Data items
((
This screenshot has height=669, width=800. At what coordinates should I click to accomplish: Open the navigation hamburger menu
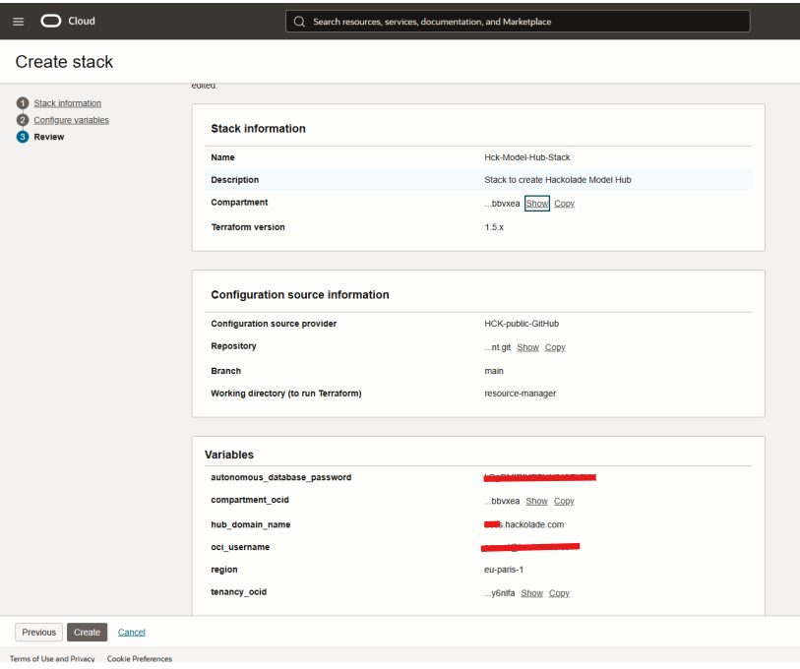click(18, 21)
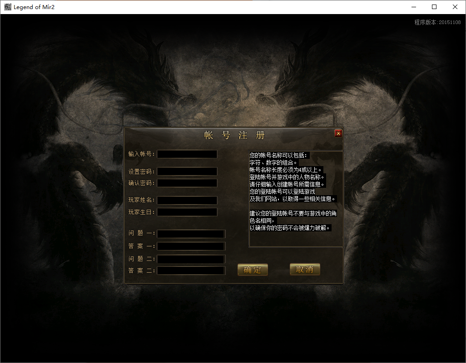This screenshot has height=363, width=466.
Task: Click the 设置密码 password field
Action: click(x=187, y=171)
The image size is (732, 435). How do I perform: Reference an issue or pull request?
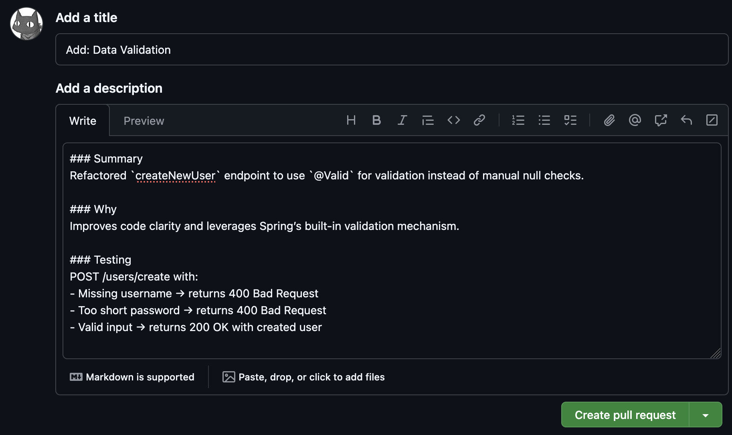[x=661, y=120]
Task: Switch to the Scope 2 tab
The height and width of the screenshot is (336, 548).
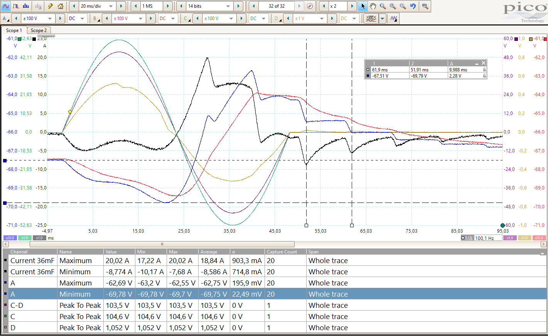Action: (39, 30)
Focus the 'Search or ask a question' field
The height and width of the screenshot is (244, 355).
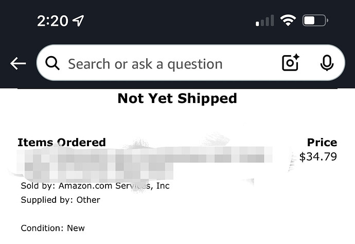pos(154,64)
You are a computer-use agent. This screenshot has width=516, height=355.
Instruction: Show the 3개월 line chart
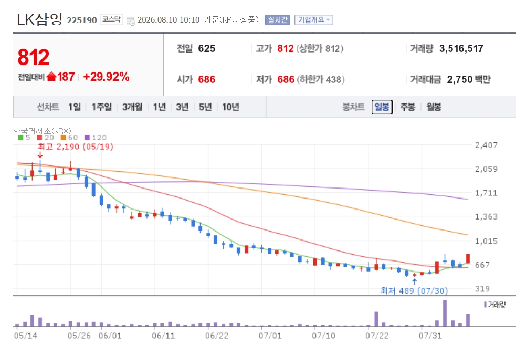click(x=132, y=107)
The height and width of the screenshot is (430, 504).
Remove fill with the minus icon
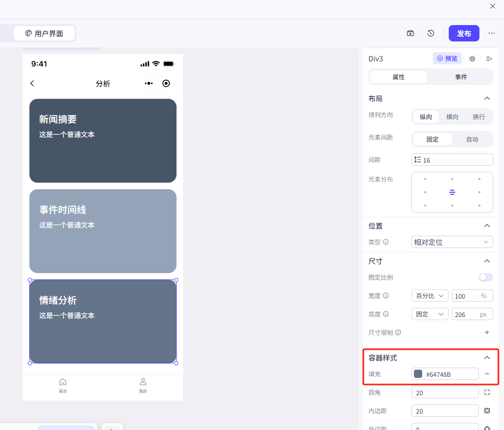(487, 374)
))
## What you will do
Beginning with the line that holds "Focus the 'Search or ask a question' field", return each line through the end of the records above exactly. Do not include pictures.

## Answer to this exercise
Focus the 'Search or ask a question' field
The height and width of the screenshot is (244, 355).
pos(154,64)
You are a computer-use agent. This screenshot has width=516, height=355.
Instruction: Show the 3개월 line chart
click(x=132, y=107)
The height and width of the screenshot is (430, 504).
Remove fill with the minus icon
(487, 374)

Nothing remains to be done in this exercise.